§ WRITTEN EXERCISE: Count the lines in the rows below that contain the string "Click". Reply with the number only.

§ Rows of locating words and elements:
##############################
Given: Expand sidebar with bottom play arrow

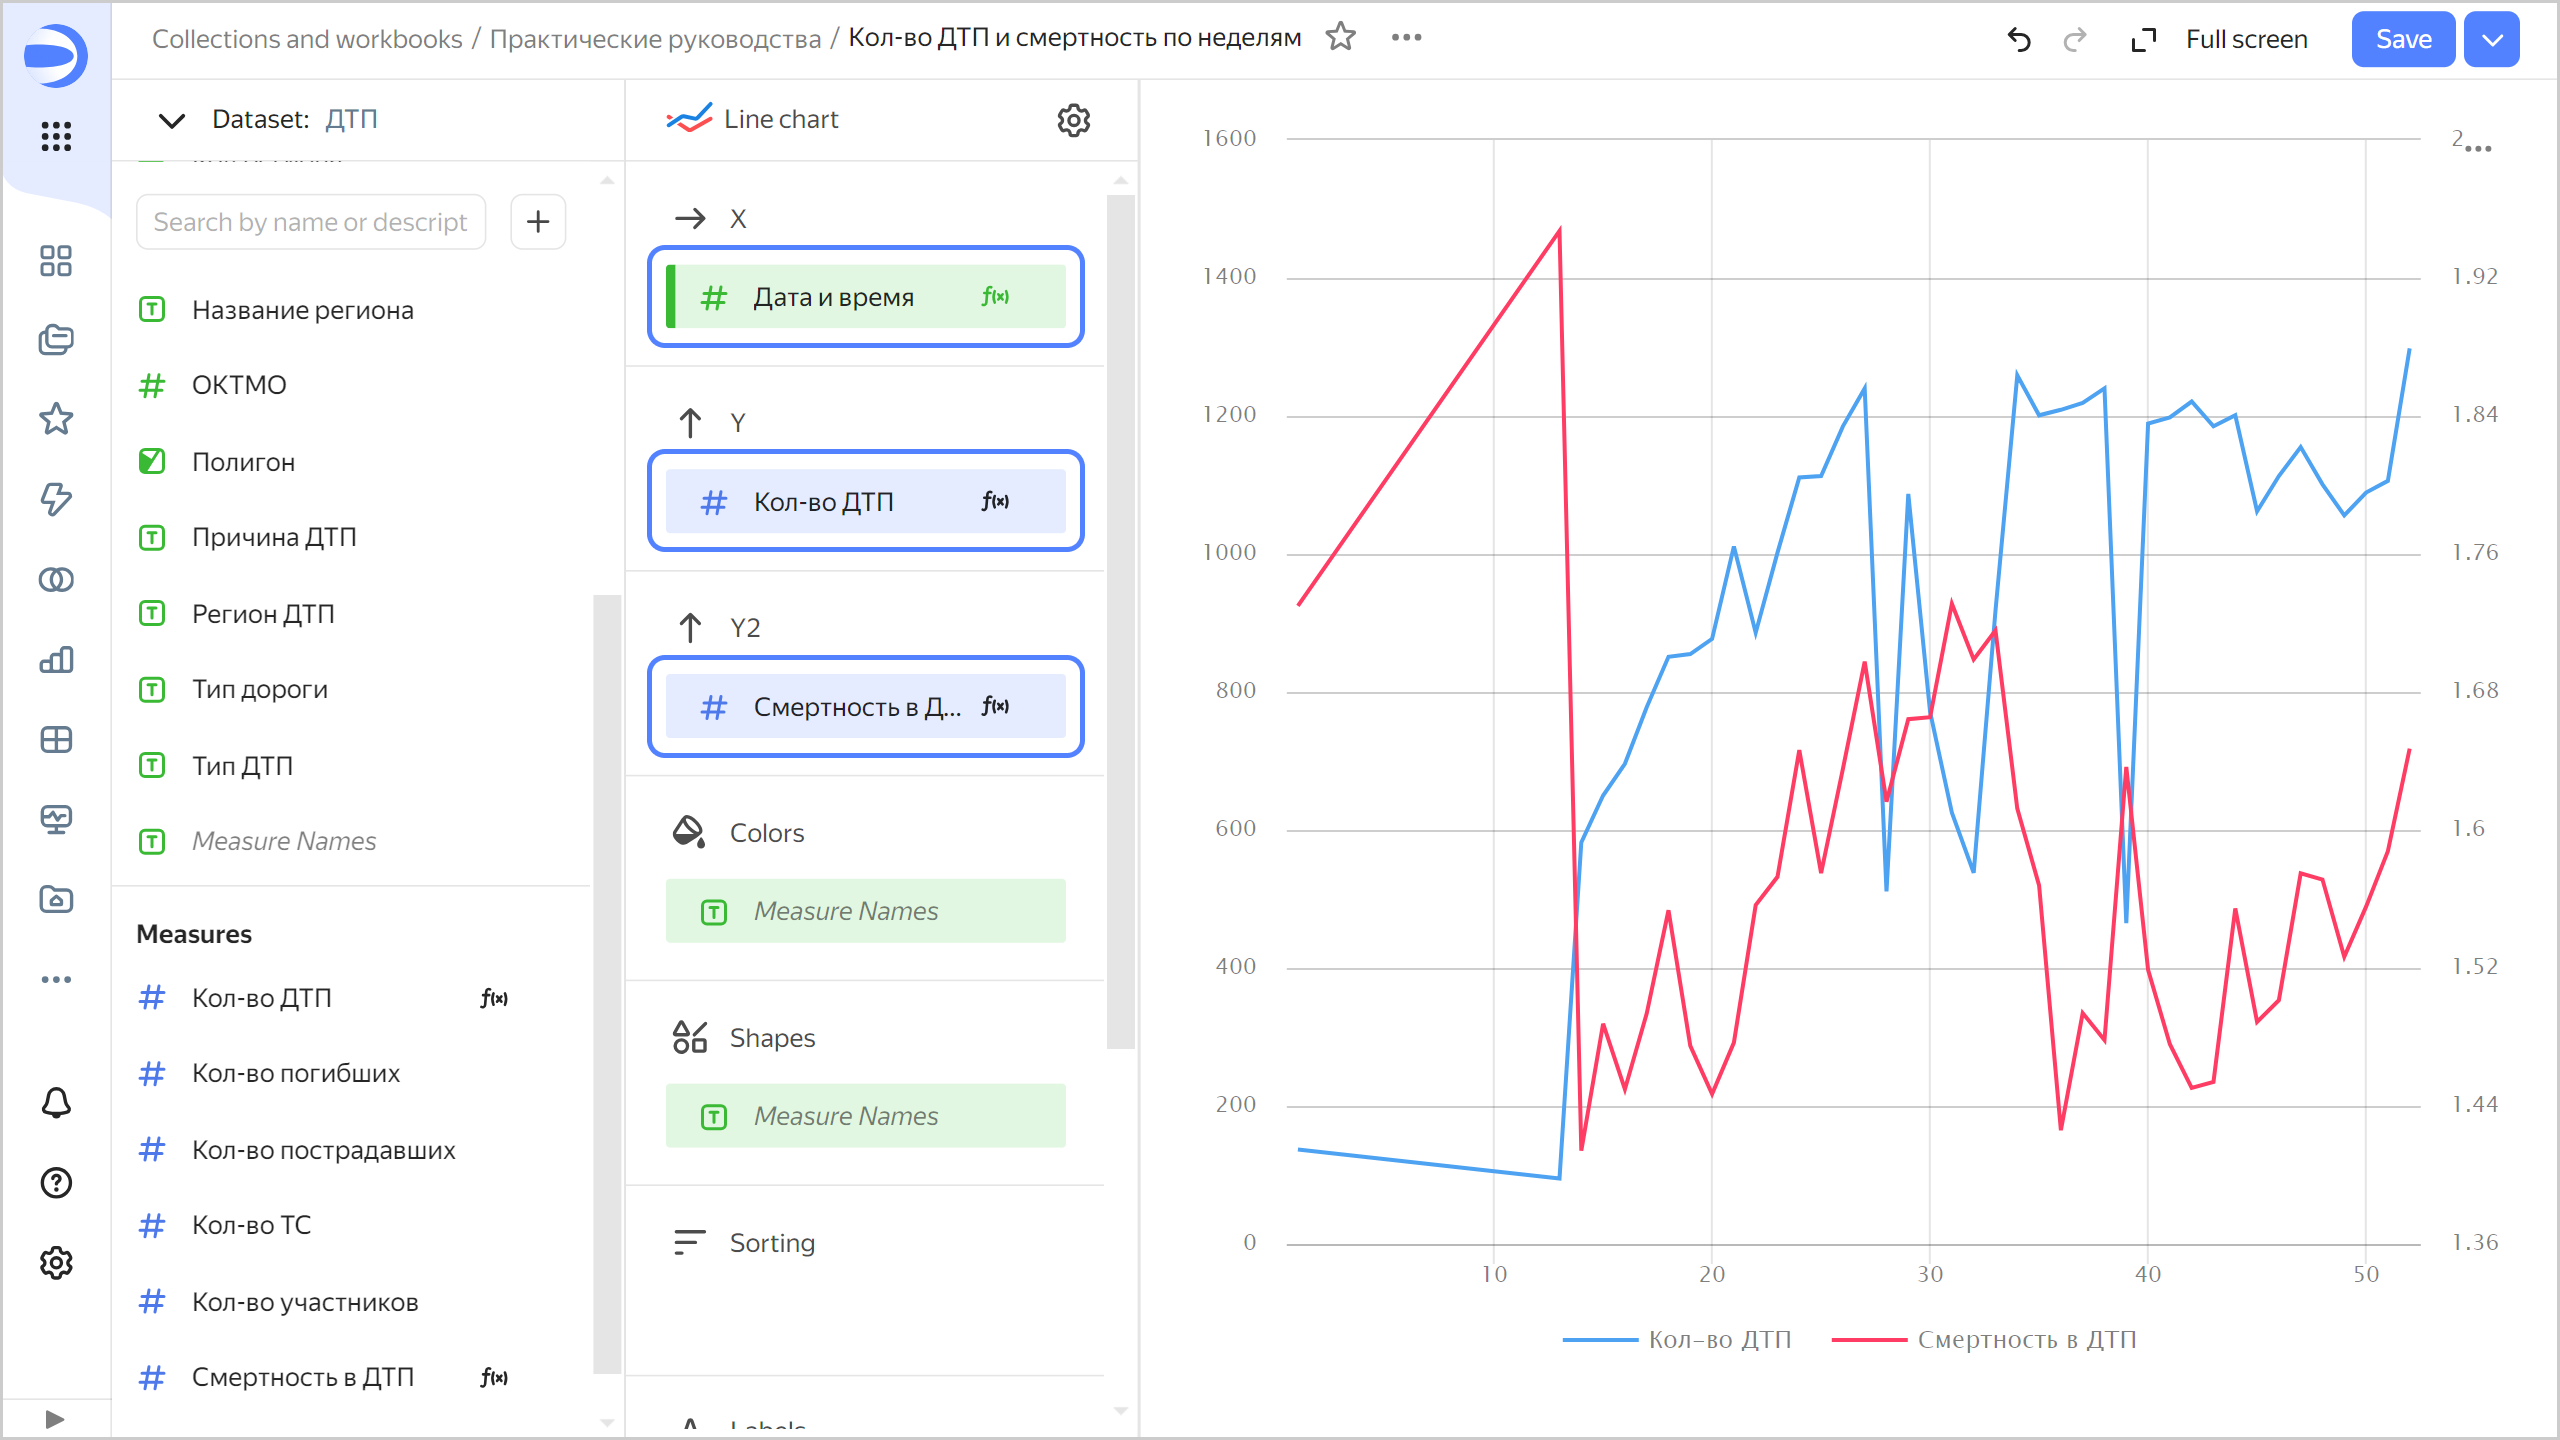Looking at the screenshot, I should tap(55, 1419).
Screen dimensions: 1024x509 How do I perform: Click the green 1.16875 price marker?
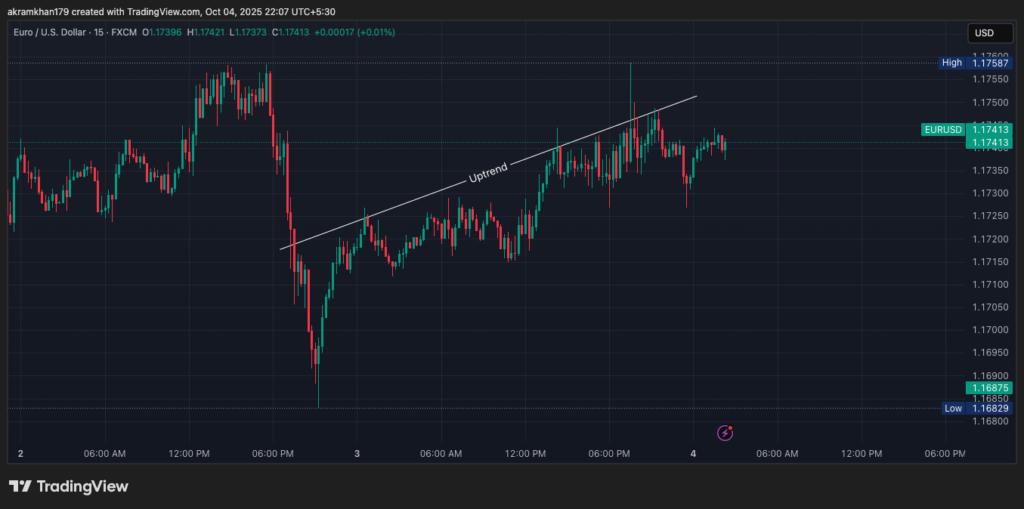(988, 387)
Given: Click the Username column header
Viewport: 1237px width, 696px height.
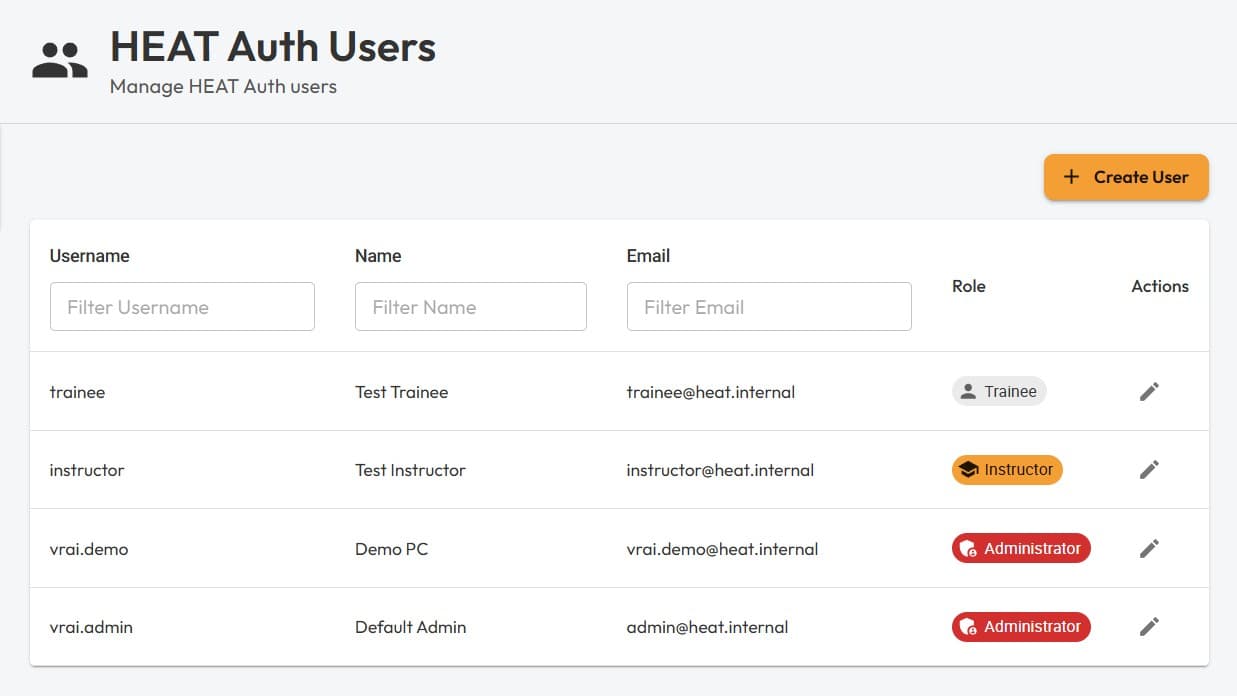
##############################
§ WRITTEN RESPONSE: 2